Given request |
Copy out every line of the records from the line containing "The image size is (943, 435)." down to the line containing "click(x=245, y=112)", including both of those lines, and reproduce them verbatim.

++++++++

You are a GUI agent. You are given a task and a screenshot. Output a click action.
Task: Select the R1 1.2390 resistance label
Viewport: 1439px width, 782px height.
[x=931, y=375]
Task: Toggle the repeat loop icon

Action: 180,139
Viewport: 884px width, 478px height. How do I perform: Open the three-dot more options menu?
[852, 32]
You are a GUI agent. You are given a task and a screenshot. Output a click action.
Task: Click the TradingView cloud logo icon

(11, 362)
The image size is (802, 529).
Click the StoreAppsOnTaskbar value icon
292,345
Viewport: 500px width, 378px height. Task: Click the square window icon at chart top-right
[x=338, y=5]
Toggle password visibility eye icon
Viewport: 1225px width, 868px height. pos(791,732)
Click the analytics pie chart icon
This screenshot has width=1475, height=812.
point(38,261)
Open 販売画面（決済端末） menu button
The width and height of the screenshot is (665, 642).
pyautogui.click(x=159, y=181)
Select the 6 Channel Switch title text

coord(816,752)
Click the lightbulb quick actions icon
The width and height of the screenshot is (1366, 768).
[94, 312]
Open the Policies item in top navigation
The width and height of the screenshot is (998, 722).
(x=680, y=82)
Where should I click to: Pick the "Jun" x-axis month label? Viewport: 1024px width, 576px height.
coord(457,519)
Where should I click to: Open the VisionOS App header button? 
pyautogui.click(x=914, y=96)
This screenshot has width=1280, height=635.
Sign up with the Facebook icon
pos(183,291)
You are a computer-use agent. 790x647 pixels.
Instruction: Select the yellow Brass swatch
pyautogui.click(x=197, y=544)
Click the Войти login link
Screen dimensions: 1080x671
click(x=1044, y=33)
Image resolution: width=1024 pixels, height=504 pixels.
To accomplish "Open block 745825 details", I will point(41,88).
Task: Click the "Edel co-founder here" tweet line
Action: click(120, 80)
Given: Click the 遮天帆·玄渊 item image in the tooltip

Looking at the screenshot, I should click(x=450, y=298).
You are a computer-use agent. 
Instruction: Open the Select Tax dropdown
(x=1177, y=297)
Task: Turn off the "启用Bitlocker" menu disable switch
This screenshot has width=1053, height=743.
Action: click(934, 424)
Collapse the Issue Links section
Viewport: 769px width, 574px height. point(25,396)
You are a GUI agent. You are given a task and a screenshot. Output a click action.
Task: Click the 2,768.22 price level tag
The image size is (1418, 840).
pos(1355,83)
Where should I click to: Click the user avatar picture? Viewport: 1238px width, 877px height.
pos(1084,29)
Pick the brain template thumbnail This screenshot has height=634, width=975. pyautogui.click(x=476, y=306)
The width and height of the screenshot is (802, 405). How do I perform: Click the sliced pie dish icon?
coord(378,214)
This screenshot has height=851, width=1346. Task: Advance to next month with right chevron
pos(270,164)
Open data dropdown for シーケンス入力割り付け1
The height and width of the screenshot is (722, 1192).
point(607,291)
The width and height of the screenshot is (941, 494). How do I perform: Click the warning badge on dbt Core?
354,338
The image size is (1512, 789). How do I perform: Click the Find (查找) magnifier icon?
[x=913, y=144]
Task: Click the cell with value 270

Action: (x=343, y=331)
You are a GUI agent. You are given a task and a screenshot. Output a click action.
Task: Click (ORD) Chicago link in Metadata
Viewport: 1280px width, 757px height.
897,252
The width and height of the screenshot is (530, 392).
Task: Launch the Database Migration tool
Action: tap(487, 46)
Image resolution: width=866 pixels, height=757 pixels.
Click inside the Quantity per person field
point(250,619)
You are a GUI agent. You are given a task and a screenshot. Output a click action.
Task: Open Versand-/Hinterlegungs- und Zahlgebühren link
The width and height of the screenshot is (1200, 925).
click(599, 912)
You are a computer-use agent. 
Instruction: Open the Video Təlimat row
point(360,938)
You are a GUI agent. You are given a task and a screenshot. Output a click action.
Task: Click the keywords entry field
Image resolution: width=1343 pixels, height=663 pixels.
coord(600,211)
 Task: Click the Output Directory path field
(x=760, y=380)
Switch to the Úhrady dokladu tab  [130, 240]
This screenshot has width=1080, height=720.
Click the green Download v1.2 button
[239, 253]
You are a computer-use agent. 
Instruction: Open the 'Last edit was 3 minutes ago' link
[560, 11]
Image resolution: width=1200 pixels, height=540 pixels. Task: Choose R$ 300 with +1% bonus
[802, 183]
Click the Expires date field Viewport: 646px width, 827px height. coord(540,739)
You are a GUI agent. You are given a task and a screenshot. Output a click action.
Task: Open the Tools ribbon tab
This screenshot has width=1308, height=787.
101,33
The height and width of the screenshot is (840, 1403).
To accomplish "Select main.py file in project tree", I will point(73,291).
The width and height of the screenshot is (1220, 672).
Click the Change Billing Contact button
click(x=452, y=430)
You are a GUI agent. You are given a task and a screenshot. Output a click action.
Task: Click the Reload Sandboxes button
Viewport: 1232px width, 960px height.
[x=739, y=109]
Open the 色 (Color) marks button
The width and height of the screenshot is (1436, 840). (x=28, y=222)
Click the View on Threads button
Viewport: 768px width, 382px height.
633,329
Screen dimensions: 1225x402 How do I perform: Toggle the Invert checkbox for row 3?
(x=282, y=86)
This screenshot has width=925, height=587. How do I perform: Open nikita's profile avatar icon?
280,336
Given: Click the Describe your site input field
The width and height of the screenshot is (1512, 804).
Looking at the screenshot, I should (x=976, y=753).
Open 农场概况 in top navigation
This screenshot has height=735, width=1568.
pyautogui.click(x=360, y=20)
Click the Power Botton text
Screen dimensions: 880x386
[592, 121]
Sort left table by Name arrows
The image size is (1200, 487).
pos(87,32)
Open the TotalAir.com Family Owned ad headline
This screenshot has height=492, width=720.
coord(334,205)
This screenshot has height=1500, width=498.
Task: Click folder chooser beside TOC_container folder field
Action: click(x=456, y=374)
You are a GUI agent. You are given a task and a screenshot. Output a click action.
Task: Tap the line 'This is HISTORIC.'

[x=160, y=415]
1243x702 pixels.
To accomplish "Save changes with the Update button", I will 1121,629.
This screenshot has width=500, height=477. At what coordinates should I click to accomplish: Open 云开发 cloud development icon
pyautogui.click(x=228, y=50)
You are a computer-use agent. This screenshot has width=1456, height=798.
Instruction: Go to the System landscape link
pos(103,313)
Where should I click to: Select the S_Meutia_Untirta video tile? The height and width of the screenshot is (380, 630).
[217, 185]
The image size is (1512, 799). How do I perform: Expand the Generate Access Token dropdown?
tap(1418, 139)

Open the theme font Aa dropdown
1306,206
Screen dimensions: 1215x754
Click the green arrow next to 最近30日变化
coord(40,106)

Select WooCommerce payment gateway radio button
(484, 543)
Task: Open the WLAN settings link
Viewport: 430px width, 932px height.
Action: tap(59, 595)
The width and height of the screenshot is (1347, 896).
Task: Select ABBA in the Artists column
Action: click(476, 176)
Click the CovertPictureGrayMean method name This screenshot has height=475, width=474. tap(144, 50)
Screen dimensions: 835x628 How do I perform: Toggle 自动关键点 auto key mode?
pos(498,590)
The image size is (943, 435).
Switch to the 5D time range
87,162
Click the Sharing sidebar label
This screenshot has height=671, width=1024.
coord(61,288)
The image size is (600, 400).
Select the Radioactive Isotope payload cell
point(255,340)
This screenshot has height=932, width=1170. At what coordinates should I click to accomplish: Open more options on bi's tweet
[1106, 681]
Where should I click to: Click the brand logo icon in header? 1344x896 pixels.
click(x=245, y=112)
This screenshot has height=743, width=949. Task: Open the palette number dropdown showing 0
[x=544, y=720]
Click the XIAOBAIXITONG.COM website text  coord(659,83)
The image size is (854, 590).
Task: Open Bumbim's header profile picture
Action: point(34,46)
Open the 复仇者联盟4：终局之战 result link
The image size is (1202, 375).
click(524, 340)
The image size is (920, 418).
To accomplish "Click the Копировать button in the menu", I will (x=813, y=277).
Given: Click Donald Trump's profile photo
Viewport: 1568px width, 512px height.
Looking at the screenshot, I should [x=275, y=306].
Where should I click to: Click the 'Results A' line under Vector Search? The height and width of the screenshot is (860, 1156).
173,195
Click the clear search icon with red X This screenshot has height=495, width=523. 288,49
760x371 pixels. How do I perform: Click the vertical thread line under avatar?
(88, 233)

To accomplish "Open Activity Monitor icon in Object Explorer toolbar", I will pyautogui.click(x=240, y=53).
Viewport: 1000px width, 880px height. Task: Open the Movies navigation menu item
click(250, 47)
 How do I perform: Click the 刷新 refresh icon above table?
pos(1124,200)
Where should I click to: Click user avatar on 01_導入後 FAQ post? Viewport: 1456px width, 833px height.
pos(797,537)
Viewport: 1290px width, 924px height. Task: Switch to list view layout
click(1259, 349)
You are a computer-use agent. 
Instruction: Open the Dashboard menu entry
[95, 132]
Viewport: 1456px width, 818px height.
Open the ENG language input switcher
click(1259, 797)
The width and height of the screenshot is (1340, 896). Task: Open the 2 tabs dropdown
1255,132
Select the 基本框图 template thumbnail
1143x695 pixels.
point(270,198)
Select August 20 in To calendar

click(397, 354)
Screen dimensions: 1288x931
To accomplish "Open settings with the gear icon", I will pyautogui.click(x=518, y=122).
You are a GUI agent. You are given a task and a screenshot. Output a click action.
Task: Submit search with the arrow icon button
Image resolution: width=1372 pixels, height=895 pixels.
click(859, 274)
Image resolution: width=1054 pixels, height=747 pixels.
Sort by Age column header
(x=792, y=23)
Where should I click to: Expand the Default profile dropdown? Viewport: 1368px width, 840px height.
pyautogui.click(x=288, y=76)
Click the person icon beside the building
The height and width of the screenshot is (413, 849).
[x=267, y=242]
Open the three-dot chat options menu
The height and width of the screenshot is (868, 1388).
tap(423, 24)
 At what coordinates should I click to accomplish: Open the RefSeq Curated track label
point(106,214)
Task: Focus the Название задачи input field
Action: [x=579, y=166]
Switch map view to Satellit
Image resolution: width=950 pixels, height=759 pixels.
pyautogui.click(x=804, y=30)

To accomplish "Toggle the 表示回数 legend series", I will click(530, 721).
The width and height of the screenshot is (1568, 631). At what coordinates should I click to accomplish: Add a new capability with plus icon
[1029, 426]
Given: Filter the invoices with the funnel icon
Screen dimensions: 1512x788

++++++++

Finished answer |
The image size is (943, 435).
Switch to the 5D time range
87,162
Click the Sharing sidebar label
This screenshot has height=671, width=1024.
coord(61,288)
The image size is (600, 400).
Select the Radioactive Isotope payload cell
point(255,340)
This screenshot has height=932, width=1170. At what coordinates should I click to accomplish: Open more options on bi's tweet
[1106, 681]
Where should I click to: Click the brand logo icon in header? 1344x896 pixels.
click(x=245, y=112)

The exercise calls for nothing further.